Niestety trudno byłoby dzisiaj wskazać konkretne efekty. Możliwość ta pozostaje szerzej niewykorzystana, podobnie jak pozostałe klauzule społeczne. Rzadko sięga się także chociażby po art. 29 ust. 4 p.z.p., który pozwala wymagać zatrudnienia przez wykonawców konkretnej liczby pracowników niepełnosprawnych, bezrobotnych czy małoletnich.
Mała konkurencja
Dużo większym problemem, jaki stoi przed administracją, jest nakłonienie polskich przedsiębiorców do udziału w przetargach. W aż 38 proc. przetargów rozpisanych w 2014 r. złożono tylko jedną ofertę. Plasuje nas to na samym końcu państw unijnych.

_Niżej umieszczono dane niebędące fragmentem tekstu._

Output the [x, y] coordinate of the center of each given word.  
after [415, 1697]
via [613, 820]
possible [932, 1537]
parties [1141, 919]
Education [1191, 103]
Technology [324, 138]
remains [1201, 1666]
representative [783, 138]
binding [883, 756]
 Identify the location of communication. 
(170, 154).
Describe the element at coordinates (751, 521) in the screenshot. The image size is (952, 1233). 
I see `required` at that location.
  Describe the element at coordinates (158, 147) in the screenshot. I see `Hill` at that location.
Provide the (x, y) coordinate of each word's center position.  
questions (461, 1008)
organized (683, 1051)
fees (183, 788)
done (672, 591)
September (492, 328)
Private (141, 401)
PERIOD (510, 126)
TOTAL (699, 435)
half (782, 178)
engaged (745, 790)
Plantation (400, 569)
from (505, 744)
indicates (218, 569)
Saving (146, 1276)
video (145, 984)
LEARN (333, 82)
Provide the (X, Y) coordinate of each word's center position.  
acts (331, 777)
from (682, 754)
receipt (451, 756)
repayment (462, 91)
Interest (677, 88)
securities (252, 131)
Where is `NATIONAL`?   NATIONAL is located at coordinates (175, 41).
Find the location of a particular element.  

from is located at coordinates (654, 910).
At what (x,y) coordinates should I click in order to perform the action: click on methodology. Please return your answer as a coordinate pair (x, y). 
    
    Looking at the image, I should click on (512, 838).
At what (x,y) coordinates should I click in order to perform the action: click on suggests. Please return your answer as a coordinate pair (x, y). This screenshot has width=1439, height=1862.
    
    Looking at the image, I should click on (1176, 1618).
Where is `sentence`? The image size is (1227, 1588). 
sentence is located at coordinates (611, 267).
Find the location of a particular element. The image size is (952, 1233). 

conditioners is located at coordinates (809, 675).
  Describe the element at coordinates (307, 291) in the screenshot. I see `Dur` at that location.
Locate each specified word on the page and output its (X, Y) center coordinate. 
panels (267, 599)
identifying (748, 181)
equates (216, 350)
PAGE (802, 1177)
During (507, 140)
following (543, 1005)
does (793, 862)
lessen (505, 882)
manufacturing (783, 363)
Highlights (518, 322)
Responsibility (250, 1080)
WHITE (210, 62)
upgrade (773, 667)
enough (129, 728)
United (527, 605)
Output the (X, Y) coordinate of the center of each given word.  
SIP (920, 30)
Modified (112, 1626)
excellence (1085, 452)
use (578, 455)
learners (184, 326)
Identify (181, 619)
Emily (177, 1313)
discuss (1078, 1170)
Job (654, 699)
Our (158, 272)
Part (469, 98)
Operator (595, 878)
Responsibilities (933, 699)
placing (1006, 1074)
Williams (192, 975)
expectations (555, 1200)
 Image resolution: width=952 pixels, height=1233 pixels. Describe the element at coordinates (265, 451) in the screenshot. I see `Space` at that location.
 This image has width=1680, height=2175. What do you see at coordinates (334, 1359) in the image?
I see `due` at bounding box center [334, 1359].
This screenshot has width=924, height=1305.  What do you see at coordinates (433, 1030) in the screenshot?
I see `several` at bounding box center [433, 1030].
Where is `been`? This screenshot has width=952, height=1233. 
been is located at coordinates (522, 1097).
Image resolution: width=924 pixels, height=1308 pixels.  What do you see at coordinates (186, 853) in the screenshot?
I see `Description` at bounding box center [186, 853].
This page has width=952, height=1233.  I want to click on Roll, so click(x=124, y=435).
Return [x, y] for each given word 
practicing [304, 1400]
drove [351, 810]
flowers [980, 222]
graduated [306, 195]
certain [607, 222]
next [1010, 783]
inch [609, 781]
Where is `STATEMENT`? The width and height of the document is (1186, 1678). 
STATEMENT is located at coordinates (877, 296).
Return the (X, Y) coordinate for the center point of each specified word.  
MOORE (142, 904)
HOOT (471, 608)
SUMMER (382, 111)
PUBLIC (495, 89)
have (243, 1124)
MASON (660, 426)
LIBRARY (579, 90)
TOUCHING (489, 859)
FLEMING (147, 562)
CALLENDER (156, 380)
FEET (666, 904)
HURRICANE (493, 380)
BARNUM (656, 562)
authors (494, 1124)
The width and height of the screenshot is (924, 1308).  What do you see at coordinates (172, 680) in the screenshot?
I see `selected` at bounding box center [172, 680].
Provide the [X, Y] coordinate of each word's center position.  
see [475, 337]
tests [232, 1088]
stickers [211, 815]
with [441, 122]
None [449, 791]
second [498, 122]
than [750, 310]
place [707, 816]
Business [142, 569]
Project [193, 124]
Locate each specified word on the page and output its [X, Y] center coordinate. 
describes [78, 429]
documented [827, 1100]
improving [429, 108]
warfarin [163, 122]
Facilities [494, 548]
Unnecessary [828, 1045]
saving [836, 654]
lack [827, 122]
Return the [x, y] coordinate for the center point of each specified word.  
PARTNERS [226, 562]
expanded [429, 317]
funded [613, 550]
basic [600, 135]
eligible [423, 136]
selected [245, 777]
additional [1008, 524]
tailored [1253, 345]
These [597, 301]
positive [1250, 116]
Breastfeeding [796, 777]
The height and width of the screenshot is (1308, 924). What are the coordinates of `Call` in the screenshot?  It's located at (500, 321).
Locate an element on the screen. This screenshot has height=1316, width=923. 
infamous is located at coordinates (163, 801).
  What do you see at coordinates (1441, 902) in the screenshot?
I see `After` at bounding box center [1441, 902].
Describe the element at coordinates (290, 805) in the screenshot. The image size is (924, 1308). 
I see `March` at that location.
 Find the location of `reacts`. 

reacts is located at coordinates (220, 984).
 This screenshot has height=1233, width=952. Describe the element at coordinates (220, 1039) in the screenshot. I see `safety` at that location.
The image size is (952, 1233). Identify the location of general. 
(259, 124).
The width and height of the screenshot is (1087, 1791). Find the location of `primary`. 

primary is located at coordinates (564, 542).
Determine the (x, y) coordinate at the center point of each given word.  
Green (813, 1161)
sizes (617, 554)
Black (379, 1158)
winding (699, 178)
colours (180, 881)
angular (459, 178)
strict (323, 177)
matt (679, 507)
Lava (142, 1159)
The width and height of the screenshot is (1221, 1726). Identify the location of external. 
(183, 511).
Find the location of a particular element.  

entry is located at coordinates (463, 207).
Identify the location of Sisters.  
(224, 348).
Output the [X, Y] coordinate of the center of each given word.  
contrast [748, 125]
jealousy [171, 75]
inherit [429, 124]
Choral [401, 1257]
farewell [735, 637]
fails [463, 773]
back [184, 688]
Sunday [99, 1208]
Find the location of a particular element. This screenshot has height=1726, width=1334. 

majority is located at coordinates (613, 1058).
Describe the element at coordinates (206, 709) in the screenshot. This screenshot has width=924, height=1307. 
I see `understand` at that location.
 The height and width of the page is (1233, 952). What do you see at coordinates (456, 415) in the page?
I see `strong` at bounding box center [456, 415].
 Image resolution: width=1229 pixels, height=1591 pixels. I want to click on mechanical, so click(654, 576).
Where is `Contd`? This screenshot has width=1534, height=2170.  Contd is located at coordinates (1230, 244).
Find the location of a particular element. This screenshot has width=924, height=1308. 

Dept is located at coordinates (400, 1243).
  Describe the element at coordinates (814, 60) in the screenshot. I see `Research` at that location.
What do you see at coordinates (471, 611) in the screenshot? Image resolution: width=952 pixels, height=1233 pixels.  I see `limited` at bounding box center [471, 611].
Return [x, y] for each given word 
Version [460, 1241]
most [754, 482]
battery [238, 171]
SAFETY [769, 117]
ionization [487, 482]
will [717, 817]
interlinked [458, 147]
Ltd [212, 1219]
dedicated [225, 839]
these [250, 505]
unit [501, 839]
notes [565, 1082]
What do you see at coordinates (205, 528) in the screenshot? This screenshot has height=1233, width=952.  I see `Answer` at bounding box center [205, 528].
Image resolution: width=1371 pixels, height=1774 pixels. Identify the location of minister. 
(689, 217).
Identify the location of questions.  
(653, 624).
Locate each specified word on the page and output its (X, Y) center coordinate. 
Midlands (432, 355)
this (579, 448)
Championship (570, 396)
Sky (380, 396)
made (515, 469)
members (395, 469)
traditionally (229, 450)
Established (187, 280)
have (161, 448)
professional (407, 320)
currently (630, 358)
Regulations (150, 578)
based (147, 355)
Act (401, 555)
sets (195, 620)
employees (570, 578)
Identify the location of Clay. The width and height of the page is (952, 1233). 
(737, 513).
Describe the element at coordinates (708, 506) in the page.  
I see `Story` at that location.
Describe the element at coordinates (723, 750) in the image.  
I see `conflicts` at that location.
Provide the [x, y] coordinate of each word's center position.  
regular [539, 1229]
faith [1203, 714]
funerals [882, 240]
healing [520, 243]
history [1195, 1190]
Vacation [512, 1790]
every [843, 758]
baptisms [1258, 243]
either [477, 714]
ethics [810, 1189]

– Niestety, obawiam się, że wciąż pokutuje przekonanie, iż uczciwej firmie trudno jest wygrać przetarg. Dlatego musi pójść jednoznaczny i czytelny dla wszystkich przekaz, że nowy rząd będzie bez skrupułów walczył z korupcją – przekonuje Paweł Przychodzeń.
Zamówienia publiczne wciąż też są postrzegane przez przedsiębiorców jako sformalizowane i wymagające sporych nakładów pracy i kosztów. Umowy o zamówienia są zaś kształtowane jednostronnie. Wykonawcy chcieliby też mieć pewność, że postępowanie nie zostanie bezpodstawnie unieważnione.
Znaczenie ma zresztą nie tylko sam start w przetargu, lecz także możliwość dochodzenia swych racji. Niestety, dla wielu przedsiębiorców dostęp do Krajowej Izby Odwoławczej jest czysto iluzoryczny, a to z powodu wysokości wpisu. Wynosi on od 7,5 do 20 tys. zł.
– Tych 7,5 tys. zł w przetargu o wartości dajmy na to 200 tys. zł w żaden sposób nie można porównać do nawet najwyższego wpisu w przetargu na kilkadziesiąt czy kilkaset milionów zł – podkreśla Piotr Trębicki.
Jego zdaniem wpis powinien być wprost uzależniony od wartości przetargu, podobnie jak to jest w sprawach cywilnych.
– Co więcej, powinien być wnoszony od wartości danej części zamówienia, której dotyczy odwołanie, a nie całości zamówienia. Dlaczego bowiem wykonawca walczący o 10 proc. zlecenia ma pokrywać opłatę dokładnie taką samą jak ten, co ubiega się o pełne 100 proc. – pyta Trębicki.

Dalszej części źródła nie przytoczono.